SMN株式会社は、テレビCMメタデータシステムを活用した2025年12月度の主要5大都市圏におけるテレビCM放送回数の調査結果を発表しました。調査対象は地上波25局とBS放送6局で、番組宣伝を除く全CMを集計したものです。
3カ月連続首位のベンザブロック、PayPayカードが2位に急浮上
2025年12月のランキングでは、アリナミン製薬「ベンザブロックプレミアムDX」が10月から3カ月連続で首位を維持しました。注目すべきは2位に急浮上したPayPayカード「PayPayカード」です。同社はバーコード決済「PayPay」と連動した還元キャンペーンや、セキュリティの強さを全面に押し出した出稿を強化しています。

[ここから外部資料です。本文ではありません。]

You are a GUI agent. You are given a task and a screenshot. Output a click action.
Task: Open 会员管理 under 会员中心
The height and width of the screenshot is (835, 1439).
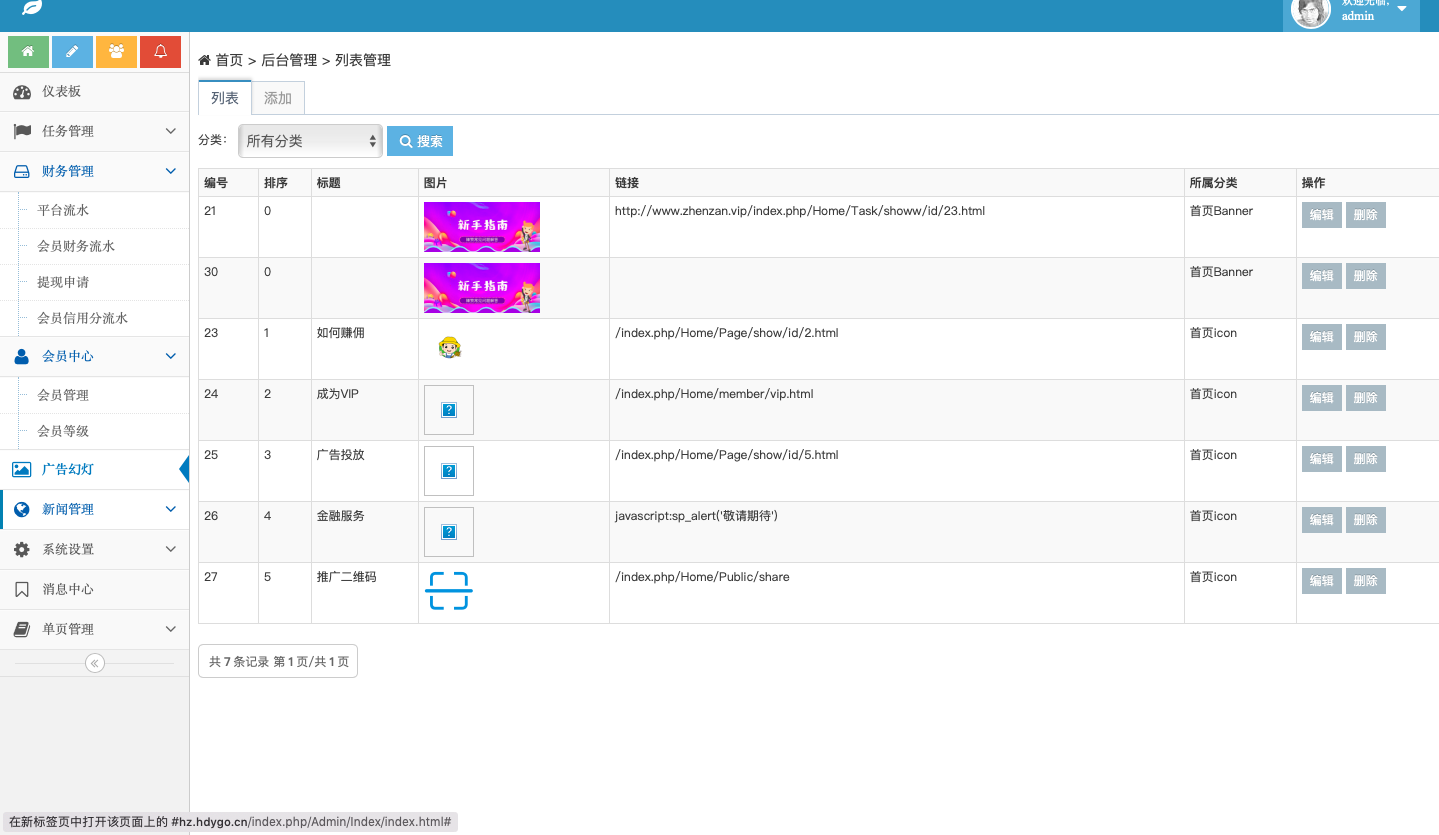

8位にランクインしたソフトバンク「ペイトク」と合わせて見ると、PayPayのキャッシュレス決済を軸とした経済圏(エコシステム)の拡大戦略が色濃く反映されています。物価上昇が続く中、ポイント還元による実質的な値引き効果を訴求する戦略が、消費者の生活防衛意識と合致した形です。
TikTokが安全性訴求で4位にランクイン
4位にはTikTokがランクインしました。同社は庄司智春さん・藤本美貴さん夫妻を起用し、親子でも安心して利用できる「安全性」を訴求するCMを大量出稿しています。これはプラットフォームの信頼性向上を最優先する同社の世界的な戦略の一環と考えられます。
短尺動画プラットフォームをめぐっては、利用者層の拡大とともに安全性への懸念も指摘されてきました。著名タレント夫妻という家族の象徴的存在を起用することで、幅広い年齢層への浸透を図る意図が明確に表れています。
前年比較で浮き彫りになった消費トレンドの変化
2024年12月との比較では、広告出稿トレンドの決定的な変化が浮き彫りとなりました。前年は「ふるさと納税」の駆け込み需要が12月に集中し、「ふるなび」や「さとふる」が上位にランクインする年末の風物詩が見られました。しかし2025年は10月のルール改正(ポイント付与禁止)に伴う駆け込み需要により、出稿のピークが9月へと大幅に前倒しされました。
また、2024年は「ニトリ」の独走や「エアペイ」「WECARS」といった新生活サービスの台頭が目立ちましたが、2025年12月は物価上昇を背景とした「PayPayカード」によるポイント還元や、家族での安心利用を謳う「TikTok」の安全性訴求が上位を占めています。消費者の関心が実生活への投資から、デジタル経済圏を活用した「生活防衛」と「プラットフォームへの信頼性」へと鮮明にシフトした1年と言えます。
地域別では地元企業の季節商材が存在感
東京・大阪ではPayPayカード「PayPayカード」、TikTok「Tik Tok」などが上位にランクインする中、福岡ではイオン九州「イオン九州 最得の歳末」が2位に入りました。札幌では2位3位にセコマ(セイコーマート)「特製北のおせち三段重 新春の慶」、「クリスマスケーキ」と、地元企業の季節商材が強さを見せています。
全国展開するデジタルサービスの広告出稿が増加する一方で、地域密着型小売業の季節需要に対応した広告戦略も依然として有効であることが確認できます。特に北海道では地元チェーンであるセコマの存在感が際立っており、地域特性に応じた広告戦略の重要性が示されています。
メディアビジネスの視点から見た示唆
SMN株式会社が提供するテレビCMメタデータは、ソニーと共同開発したシステムで約20年間の運用実績があり、10万件以上のCMメタデータと5000万件以上の過去放送履歴データが蓄積されています。即時性の高いデータはWeb広告の掲出トリガーとしても活用されており、マスメディアとインターネット広告の架け橋として機能しています。
こうしたデータ活用は、テレビCMという従来型メディアの価値を再定義する試みとも言えます。放送履歴データを購買データや視聴ログデータなどのビッグデータと組み合わせることで、クロスメディアのマーケティング分析が可能になります。メディアが持続的なビジネスとして存続するためには、単なる広告枠の販売ではなく、データを活用した付加価値の提供が不可欠です。
今回の調査結果は、消費者の関心がどこに向かっているかを示すバロメーターとして、広告主だけでなくメディア事業者にとっても重要な示唆を含んでいます。デジタル決済エコシステムの拡大やプラットフォームの信頼性向上といったテーマは、今後も継続的に注目すべき広告トレンドとなるでしょう。